What to work on> Lay out the lines below as a Markdown table with two columns, Row and Line, giving each non-blank line its own numbered row and leaving the pictures out.

Entries>
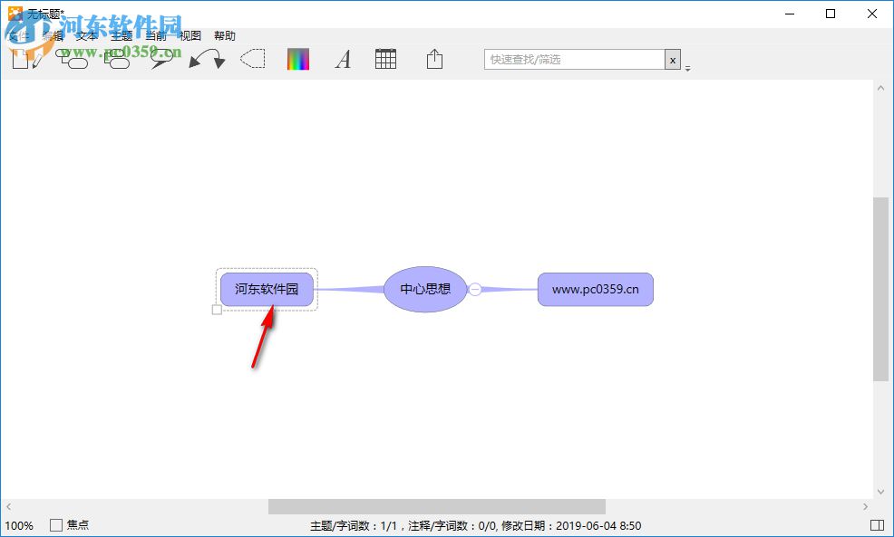Click the export/share icon on toolbar

433,57
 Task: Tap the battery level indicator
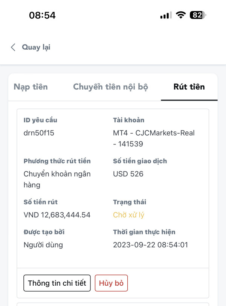click(198, 15)
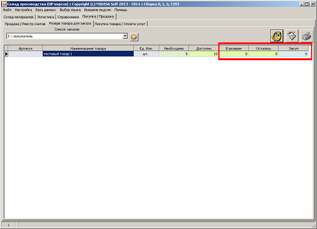Open the Помощь menu
The image size is (317, 229).
[x=121, y=10]
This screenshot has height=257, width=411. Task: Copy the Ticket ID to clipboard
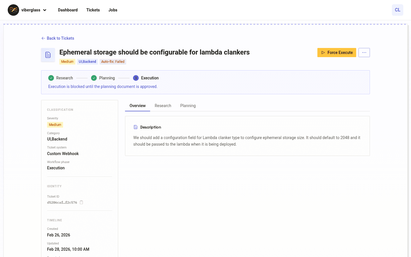pyautogui.click(x=81, y=202)
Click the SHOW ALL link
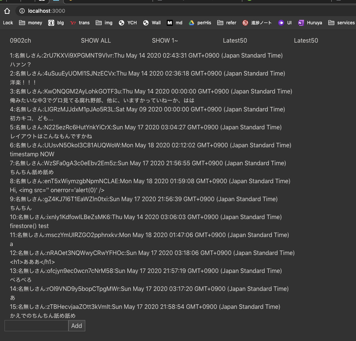The height and width of the screenshot is (341, 356). pyautogui.click(x=96, y=40)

Correct response>
| Row | Line |
|---|---|
| 1 | Click the export/share icon on toolbar |
| 2 | 433,57 |
| 3 |  Task: Tap the battery level indicator |
| 4 | click(198, 15) |
| 5 | Open the Помощь menu |
| 6 | The image size is (317, 229). |
| 7 | [x=121, y=10] |
| 8 | This screenshot has height=257, width=411. Task: Copy the Ticket ID to clipboard |
| 9 | pyautogui.click(x=81, y=202) |
| 10 | Click the SHOW ALL link |
| 11 | The height and width of the screenshot is (341, 356). pyautogui.click(x=96, y=40) |